Once downloaded, go to the same folder as main.py and test.py. Create a folder for .rec, .ail and .tlt files and name it as sample_data. Create another folder and name it as data for .txt files.

├── data 
│   ├── sample_train_explore_img.txt
│   ├── training_coordinates.txt
├── sample_data
│   ├── *.rec
│   ├── *.ali
│   ├── *.tlt
├── main.py 
├── test.py 

Cellular content exploration

To start training, run:

python simsiam_main.py simsiam2d3d --num_epochs 300 --exp_id test_sample --bbox 36 --dataset simsiam2d3d --arch simsiam2d3d_18 --lr 1e-3 --train_img_txt sample_train_explore_img.txt --batch_size 256 --val_intervals 20 --save_all --gauss 0.8 --dog 3,5

Outputs include logged loss for each epoch, trained model at each 20 intervals and logged opts.

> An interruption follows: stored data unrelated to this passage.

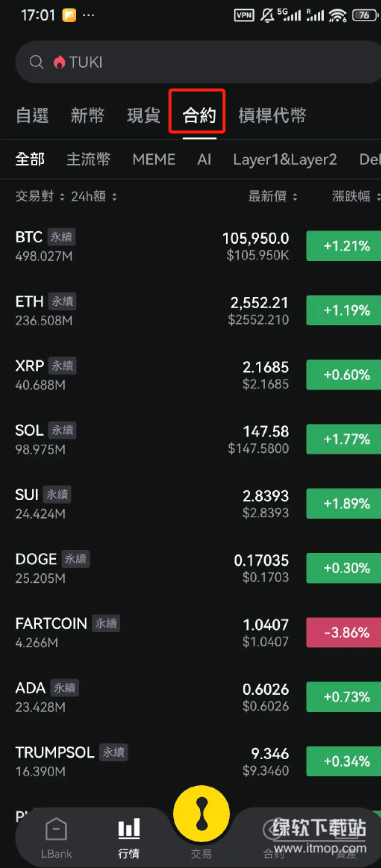
Task: Switch to the 槓桿代幣 tab
Action: (x=272, y=116)
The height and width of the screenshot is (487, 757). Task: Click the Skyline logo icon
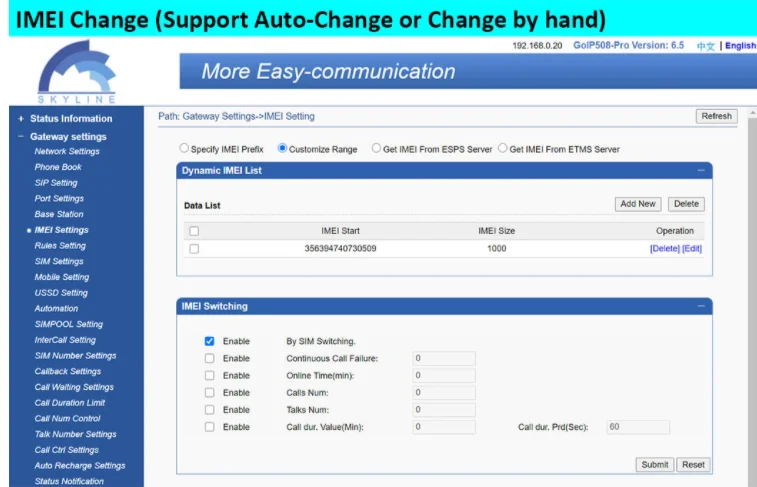click(75, 70)
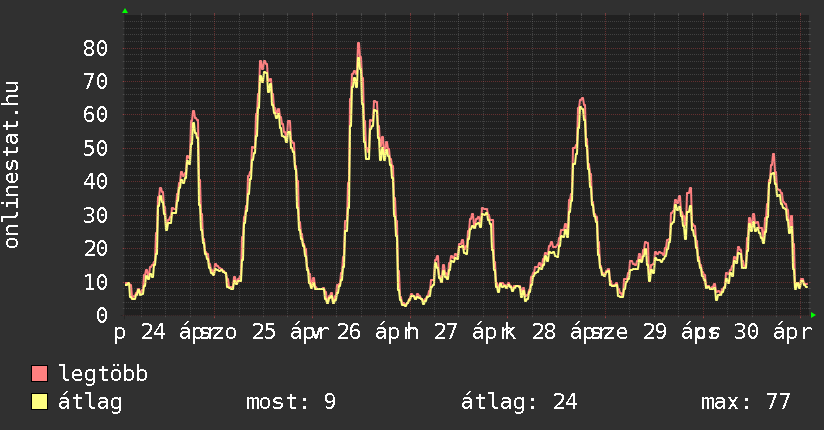The height and width of the screenshot is (430, 824).
Task: Click the yellow átlag legend swatch
Action: tap(40, 402)

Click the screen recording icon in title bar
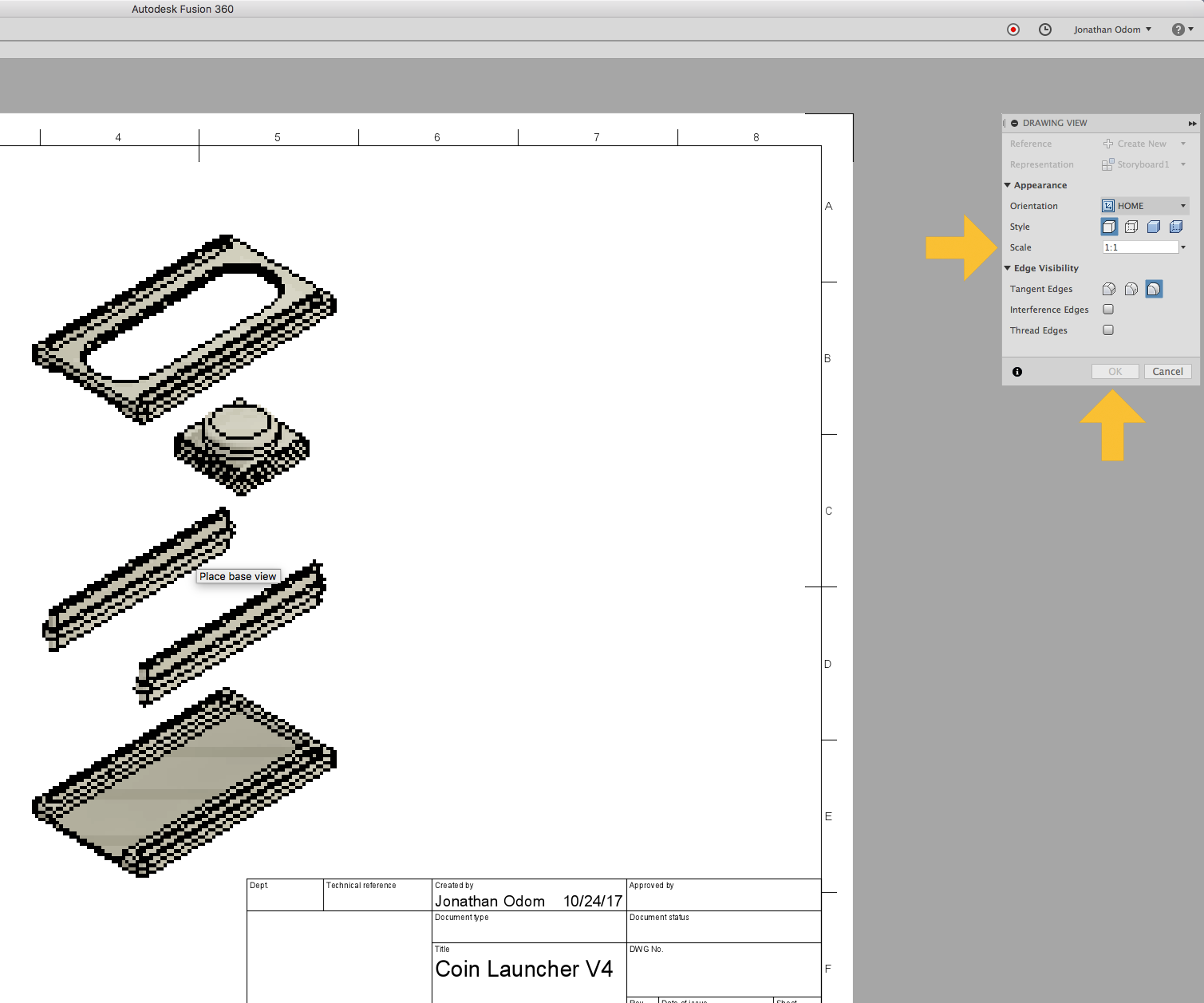[1013, 30]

Once trained, to map tomograms/tilt series into embeddings, run:

python simsiam_test_hm_2d3d.py simsiam2d3d --exp_id test_sample --bbox 36 --dataset simsiam2d3d --arch simsiam2d3d_18 --test_img_txt sample_train_explore_img.txt --load_model exp/simsiam2d3d/test_sample/model_300.pth --gauss 0.8 --dog 3,5

Go to exp/simsiam2d3d/test_sample/, output is a npz file - all_output_info.npz that contains embeddings, corresponding coordinates, original cropped patches from tomogram, names of corresponding tomogram.

Output snapshot

  • 2D visualization generation:
python plot_2d.py --input exp/simsiam2d3d/test_sample/all_output_info.npz --n_cluster 48 --num_neighbor 40 --mode umap --path exp/simsiam2d3d/test_sample/ --min_dist_vis 1.3e-3 
  • 3D tomogram visualization:
python visualize_3dhm.py --input exp/simsiam2d3d/test_sample/all_output_info.npz --color exp/simsiam2d3d/test_sample/all_colors.npy --dir_simsiam exp/simsiam2d3d/test_sample/ --rec_dir sample_data/
  • 3D interactive session:

To launch, run:

python phoenix_visualization.py --input exp/simsiam2d3d/test_sample/interactive_info_parquet.gzip

To convert downloaded parquet files from interactive sessions, run:

python interactive_to_training_coords.py --input path_to_all_parquet_files --output training_coordinates.txt 
Note: --input should be the path that contains all parquet files not a single parquet file.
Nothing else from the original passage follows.